● **Directions**
In the records below, find the line with "Given: Open the Бытовая техника breadcrumb" and the line with "Apply percent format to the cell"; return exactly those lines and every line between them.

Data items:
-=-=-
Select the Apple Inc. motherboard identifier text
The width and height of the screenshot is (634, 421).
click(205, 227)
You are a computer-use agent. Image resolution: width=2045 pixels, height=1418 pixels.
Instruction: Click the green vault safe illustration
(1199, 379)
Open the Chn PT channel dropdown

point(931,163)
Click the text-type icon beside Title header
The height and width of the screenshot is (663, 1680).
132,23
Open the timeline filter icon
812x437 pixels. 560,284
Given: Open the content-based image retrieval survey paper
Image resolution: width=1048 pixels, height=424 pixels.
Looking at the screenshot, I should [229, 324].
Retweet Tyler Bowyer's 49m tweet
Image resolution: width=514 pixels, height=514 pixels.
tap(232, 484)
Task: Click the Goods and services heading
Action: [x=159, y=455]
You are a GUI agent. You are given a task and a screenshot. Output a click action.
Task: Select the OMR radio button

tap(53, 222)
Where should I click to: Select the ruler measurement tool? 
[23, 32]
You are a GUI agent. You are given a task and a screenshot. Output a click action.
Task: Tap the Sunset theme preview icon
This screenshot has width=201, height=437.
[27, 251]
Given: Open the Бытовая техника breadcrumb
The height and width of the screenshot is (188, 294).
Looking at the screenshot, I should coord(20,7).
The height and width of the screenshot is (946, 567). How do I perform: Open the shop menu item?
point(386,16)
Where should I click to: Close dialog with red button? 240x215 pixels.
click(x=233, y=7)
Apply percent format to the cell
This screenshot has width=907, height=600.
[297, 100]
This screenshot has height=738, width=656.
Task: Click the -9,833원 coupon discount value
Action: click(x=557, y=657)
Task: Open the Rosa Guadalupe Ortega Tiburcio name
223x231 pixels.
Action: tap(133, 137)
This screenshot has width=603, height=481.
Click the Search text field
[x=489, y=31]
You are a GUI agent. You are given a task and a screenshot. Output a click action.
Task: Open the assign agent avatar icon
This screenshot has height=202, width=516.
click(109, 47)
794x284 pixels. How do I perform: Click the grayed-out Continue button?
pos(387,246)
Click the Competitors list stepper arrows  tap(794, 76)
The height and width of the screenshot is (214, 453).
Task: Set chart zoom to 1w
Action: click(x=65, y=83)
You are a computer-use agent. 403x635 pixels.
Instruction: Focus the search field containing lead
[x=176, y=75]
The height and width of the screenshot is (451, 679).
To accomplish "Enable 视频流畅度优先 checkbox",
-=-=-
● **Solution for this problem**
Given: Open the Бытовая техника breadcrumb
The height and width of the screenshot is (188, 294).
Looking at the screenshot, I should coord(20,7).
The height and width of the screenshot is (946, 567). How do I perform: Open the shop menu item?
point(386,16)
Where should I click to: Close dialog with red button? 240x215 pixels.
click(x=233, y=7)
Apply percent format to the cell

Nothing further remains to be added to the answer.